The animation team used Softimage XSI for Dobby’s movements along with ILM’s in-house software, Caricature, for facial animation.
“Steve Rawlins likes to work with a whole bunch of shapes that control small facets of the face, so that, for example, if you want to make that worried brow Dobby has, you don’t have to have the whole brow come in to the worried shape at the same time,” explained Andrews. “You can have a strong side. We said that Dobby’s strong side was his left, so the left brow was the one that would always lead. The left side had stronger muscles, and the right one would trail. It gives his brows this kind of muscle flinching feel. You feel like one of them has more ability to hold its pose, whereas the other starts to decay.”
The team paid close attention to detail. “Real actors would fix their clothes if they jumped around and were upset. Likewise, we chose moments when Dobby would touch himself and be self referential so that he’d feel real. When I’m talking to you I might wave my hands around or scratch my head,” Andrews said.
In terms of actualizing those details, Andrews is quick to praise “the stalwart, undying men and women who cloth simed that sucker. The attention to detail in these guys’ jobs is incredible.”
The fabric of Dobby’s burlap clothing was a particular challenge for ILM’s George, who used the company’s proprietary cloth simulation software to get the basic movement of the cloth, then used practical elements as texture maps to make it look real.
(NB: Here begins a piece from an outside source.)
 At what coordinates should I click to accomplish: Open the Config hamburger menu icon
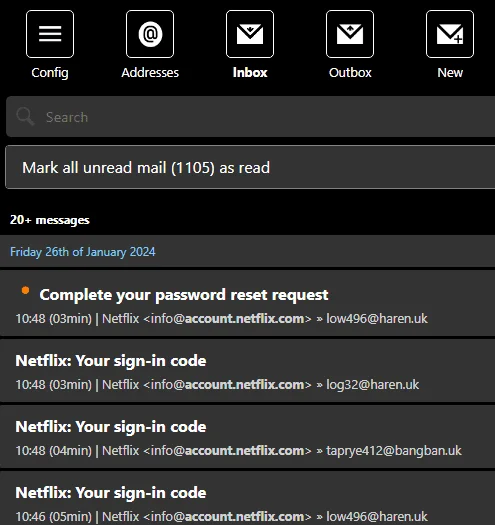[x=50, y=34]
“I’m a big fan of shooting practical elements, like little threads on Dobby’s pillow case, then comping them over the top so it makes it a little harder to see that it’s synthetic,” explained George. “It’s very difficult to get that in a computer simulation, but it’s very easy to get on stage so I took some burlap, ripped up the edge and shot it.”
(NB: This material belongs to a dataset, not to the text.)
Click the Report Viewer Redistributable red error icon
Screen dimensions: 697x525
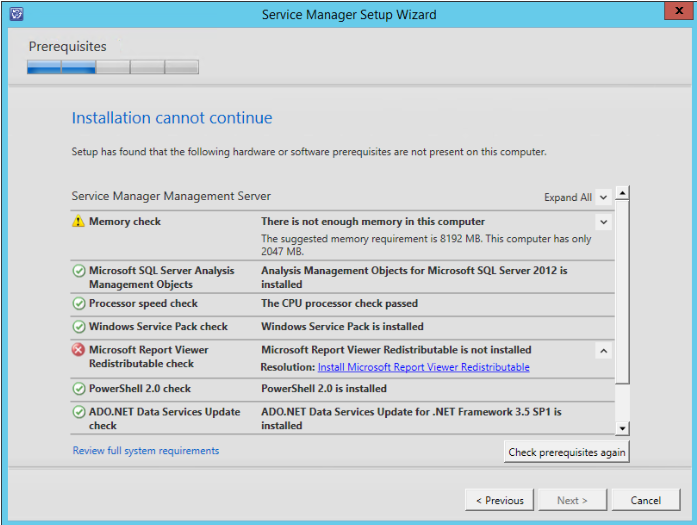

That cloth simulation software was also seen in Star Wars Episode 2 earlier this year. George admitted, “Dobby is definitely a close relative of Yoda. There were a lot of problems with cloth simulation and hair in Episode 2. There were tools developed to take care of that, and we totally benefited.”
George used a similar technique to get Dobby’s eyes to look real, creating texture maps from the irises of one of his production assistant’s eyes, combined with his own whites.
“I was having a bad allergy day, so I had a photographer photograph the sides of my eyes, and used those to map on to Dobby’s eyes,” he explained.
To help add to the realism of Dobby, ILM developed a subsurface scattering system that emulates the way light shines through skin. This enabled audiences to see through his ears and see blood vessels. “You get that translucency especially when it’s backlit. One of the great things about Dobby was that he was an all-CG character. We did not have a rubber animatronic, so we weren’t beholden to rubber where it would be very difficult to do that.”
A few wisps of hair on Dobby’s head and chin round out the effect.